The U.S. Supreme Court's decision in the Arizona immigration case on Monday showed a conciliatory streak within a divided court that could emerge again when the justices issue their climactic healthcare decision on Thursday.
What the Arizona compromise will augur for the most closely watched case of the term is anyone's guess. Yet the justices' evident search for common ground in the immigration ruling and a few other cases this term could portend a healthcare decision that does not predictably cleave along political lines.
Monday's decision, written by conservative Justice Anthony Kennedy and joined in full by fellow conservative Chief Justice John Roberts and - notably - three liberals, struck down most of the Arizona measure intended to drive out illegal immigrants. The court also, as it upheld a controversial requirement for police stops of people suspected of being in the United States illegally, suggested limits on how long people may be detained.
Overall, the judgment was modest, the tone cautious. It underscored the federal role in regulating immigration and largely rejected the effort by Arizona - and, by extension, several other states - to institute sweeping measures to stop people from illegally crossing the border.
The justices' regard for national authority on dilemmas that cut across state boundaries could end up echoing in the healthcare ruling.
"Both problems transcend states' borders and are too big for the states to solve on their own," Duke University law professor Neil Siegel said, stressing that he did not want to predict how the court would rule on Thursday.
Even before the Arizona case, Roberts and some of his colleagues had taken steps to minimize differences based on politics and ideology. Earlier this term the justices issued unanimous, incremental decisions in disputes over Texas voting districts that civil rights advocates said would dilute Latino voting power; over when employees of churches and other religious organizations may sue for bias; and over constitutional safeguards for police use of GPS tracking devices.
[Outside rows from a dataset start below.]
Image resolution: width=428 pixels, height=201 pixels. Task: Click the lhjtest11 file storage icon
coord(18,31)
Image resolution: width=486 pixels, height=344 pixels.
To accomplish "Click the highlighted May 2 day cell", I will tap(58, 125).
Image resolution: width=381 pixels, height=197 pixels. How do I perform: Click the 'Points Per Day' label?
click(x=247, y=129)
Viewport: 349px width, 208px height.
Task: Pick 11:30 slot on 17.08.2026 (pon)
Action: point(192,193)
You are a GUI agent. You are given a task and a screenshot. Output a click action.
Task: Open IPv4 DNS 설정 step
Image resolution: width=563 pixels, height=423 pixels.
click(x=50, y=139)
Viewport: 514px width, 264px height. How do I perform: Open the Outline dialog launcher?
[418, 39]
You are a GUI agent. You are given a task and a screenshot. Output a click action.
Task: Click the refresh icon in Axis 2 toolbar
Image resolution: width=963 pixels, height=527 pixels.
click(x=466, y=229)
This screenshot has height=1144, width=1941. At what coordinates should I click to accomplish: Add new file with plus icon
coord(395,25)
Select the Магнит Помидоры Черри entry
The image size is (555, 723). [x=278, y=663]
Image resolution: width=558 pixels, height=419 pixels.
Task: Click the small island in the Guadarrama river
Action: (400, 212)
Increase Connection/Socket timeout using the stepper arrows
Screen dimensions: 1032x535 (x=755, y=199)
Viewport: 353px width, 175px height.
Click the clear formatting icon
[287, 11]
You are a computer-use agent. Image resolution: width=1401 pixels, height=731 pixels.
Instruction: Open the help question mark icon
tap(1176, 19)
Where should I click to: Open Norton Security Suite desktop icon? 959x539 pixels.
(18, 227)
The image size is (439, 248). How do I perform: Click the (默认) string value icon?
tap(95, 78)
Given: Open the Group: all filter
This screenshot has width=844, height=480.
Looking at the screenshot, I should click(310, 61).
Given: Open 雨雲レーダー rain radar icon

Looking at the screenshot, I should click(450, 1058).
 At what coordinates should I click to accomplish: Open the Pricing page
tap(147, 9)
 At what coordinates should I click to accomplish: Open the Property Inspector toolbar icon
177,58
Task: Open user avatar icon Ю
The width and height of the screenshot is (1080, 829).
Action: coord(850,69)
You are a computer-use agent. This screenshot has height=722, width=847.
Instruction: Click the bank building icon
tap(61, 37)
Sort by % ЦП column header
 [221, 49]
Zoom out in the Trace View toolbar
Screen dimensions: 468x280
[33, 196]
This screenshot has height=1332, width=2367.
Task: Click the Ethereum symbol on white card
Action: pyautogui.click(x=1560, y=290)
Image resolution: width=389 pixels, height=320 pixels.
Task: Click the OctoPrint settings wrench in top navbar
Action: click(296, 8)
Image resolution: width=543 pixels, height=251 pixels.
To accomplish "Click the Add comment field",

While the court did not fully side with President Barack Obama's administration in the Arizona immigration battle, it gave the Democratic president more than might have been expected. "The case reaffirms the primacy of the federal government over immigration in broad strokes," said Temple University law professor Peter Spiro.
AN OLIVE BRANCH
In narrowly construing the provision requiring police to ask people they stop to verify their immigration status, Kennedy offered an olive branch to the administration and civil rights groups. He warned state authorities not to use the law to delay the release of people or to target minor offenders - for example, jaywalkers who cannot produce identification.